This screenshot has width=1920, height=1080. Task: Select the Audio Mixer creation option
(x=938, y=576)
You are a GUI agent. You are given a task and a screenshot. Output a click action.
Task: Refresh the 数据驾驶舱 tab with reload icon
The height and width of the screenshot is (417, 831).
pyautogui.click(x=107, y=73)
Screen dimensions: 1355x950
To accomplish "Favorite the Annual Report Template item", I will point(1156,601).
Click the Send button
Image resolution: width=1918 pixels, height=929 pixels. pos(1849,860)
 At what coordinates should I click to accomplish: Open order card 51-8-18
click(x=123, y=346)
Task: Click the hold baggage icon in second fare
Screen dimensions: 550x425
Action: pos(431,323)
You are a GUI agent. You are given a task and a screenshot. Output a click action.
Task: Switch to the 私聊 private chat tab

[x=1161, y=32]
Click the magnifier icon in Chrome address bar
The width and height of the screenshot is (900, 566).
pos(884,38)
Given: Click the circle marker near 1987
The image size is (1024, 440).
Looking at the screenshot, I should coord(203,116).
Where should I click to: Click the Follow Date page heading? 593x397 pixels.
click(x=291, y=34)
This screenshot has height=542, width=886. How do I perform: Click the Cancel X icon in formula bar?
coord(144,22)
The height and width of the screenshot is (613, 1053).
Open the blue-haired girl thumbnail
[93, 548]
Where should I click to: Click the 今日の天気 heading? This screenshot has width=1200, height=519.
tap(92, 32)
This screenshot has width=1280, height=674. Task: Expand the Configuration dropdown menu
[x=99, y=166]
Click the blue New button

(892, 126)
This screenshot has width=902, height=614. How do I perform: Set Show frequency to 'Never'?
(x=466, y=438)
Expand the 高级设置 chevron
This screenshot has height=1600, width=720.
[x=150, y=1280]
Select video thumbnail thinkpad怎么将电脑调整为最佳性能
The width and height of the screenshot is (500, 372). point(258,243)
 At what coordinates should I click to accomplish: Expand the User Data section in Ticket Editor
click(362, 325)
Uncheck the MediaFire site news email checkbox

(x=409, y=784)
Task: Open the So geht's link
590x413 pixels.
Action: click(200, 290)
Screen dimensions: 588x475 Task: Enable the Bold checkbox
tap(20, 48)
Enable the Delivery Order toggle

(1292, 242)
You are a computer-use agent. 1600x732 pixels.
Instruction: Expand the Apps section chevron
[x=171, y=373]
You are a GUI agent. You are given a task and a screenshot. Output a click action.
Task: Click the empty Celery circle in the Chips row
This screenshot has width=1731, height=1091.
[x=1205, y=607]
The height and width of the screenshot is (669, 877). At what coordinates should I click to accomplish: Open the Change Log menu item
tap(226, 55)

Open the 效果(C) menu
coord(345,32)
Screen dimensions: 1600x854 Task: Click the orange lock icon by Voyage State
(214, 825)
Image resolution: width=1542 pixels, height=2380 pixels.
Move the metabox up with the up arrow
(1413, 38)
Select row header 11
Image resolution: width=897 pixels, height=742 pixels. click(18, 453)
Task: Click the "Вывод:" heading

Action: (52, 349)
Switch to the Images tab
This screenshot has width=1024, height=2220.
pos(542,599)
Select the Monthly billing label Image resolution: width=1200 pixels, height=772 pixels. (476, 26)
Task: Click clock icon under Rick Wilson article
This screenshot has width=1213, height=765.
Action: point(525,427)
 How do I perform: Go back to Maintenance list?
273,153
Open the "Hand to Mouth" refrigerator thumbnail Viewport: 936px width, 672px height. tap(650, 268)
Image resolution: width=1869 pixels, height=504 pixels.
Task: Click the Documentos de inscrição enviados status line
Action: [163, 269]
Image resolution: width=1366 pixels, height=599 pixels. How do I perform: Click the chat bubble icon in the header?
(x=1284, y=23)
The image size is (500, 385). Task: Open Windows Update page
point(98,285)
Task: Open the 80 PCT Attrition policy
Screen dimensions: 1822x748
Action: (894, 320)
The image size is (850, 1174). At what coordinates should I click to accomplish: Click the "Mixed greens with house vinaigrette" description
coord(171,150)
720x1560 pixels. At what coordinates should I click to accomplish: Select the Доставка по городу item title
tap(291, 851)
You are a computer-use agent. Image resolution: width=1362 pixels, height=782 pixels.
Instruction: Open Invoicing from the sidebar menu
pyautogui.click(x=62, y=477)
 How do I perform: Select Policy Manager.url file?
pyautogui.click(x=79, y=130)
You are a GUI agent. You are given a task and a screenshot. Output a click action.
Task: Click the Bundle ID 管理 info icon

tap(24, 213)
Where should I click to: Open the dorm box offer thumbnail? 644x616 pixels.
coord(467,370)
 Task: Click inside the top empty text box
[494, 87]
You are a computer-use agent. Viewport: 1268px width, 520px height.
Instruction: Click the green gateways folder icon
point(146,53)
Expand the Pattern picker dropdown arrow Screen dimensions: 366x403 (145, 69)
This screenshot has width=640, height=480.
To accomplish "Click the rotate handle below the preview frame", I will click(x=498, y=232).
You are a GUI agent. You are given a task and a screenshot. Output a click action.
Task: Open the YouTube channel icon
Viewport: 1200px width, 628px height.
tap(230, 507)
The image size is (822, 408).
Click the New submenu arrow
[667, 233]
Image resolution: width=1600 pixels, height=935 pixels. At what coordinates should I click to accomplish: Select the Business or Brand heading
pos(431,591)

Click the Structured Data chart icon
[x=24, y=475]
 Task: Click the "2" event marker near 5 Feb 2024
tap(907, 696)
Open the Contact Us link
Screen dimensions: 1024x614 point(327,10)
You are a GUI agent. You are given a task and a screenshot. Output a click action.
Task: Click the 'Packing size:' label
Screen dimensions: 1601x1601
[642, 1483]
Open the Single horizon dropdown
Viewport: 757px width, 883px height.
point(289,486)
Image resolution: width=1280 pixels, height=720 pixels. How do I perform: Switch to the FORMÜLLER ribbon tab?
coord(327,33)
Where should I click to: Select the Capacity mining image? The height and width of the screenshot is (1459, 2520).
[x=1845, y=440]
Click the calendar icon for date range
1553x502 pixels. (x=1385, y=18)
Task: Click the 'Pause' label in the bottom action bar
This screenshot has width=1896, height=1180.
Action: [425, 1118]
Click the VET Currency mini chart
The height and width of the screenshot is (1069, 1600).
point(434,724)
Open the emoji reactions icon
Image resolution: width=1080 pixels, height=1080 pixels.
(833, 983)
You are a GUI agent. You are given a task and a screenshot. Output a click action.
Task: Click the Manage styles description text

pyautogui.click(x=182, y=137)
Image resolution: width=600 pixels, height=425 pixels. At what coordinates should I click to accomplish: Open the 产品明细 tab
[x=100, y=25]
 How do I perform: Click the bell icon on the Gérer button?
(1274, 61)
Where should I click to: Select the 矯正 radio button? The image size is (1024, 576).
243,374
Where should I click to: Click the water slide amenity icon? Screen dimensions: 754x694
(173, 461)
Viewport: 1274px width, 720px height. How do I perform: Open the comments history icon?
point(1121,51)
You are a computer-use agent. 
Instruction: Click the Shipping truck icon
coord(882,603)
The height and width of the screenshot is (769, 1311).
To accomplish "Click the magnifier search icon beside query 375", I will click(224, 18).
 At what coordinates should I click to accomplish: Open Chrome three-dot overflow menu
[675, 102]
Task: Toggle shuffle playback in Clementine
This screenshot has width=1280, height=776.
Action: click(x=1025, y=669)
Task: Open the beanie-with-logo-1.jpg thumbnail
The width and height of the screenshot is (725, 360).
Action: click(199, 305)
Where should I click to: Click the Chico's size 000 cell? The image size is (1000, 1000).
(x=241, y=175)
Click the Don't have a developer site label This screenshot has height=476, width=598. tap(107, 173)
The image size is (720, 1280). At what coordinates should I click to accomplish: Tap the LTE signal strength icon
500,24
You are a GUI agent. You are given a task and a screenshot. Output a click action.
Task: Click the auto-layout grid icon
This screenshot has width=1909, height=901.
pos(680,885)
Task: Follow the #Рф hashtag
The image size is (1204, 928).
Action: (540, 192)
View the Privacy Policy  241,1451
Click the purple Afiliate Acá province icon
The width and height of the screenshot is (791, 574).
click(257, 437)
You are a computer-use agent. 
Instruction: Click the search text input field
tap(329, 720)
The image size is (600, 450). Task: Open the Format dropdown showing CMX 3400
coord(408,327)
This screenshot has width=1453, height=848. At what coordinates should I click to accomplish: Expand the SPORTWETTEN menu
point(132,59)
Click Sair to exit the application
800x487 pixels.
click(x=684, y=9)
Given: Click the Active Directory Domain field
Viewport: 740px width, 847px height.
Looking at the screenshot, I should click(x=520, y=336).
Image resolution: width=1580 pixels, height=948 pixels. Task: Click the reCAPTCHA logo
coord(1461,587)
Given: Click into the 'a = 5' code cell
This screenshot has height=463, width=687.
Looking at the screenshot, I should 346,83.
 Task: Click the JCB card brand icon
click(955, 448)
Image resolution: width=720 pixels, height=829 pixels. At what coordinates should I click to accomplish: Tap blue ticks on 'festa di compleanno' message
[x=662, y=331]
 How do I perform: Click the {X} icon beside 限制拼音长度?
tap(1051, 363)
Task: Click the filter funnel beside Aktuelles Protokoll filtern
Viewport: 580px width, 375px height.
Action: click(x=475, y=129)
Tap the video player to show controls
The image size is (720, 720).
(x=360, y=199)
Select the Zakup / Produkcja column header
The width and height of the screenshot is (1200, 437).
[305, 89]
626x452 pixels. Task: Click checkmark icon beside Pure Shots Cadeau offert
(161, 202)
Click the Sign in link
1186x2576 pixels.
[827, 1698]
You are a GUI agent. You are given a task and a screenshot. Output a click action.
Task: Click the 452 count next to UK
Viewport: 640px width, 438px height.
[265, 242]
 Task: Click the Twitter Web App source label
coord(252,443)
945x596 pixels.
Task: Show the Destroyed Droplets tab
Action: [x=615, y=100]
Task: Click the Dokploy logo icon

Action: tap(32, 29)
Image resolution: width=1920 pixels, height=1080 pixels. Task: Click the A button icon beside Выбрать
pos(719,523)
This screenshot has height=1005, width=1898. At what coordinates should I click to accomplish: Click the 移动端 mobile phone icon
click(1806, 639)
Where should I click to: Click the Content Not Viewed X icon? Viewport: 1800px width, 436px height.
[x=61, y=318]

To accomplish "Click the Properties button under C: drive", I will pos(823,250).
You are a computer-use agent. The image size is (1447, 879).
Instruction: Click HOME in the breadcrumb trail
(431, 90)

§ §

TO DO:
Work through the records above. Copy every line with the string "circle".

SOLVED EXERCISE:
Given: Click the circle marker near 1987
Task: Click the empty Celery circle in the Chips row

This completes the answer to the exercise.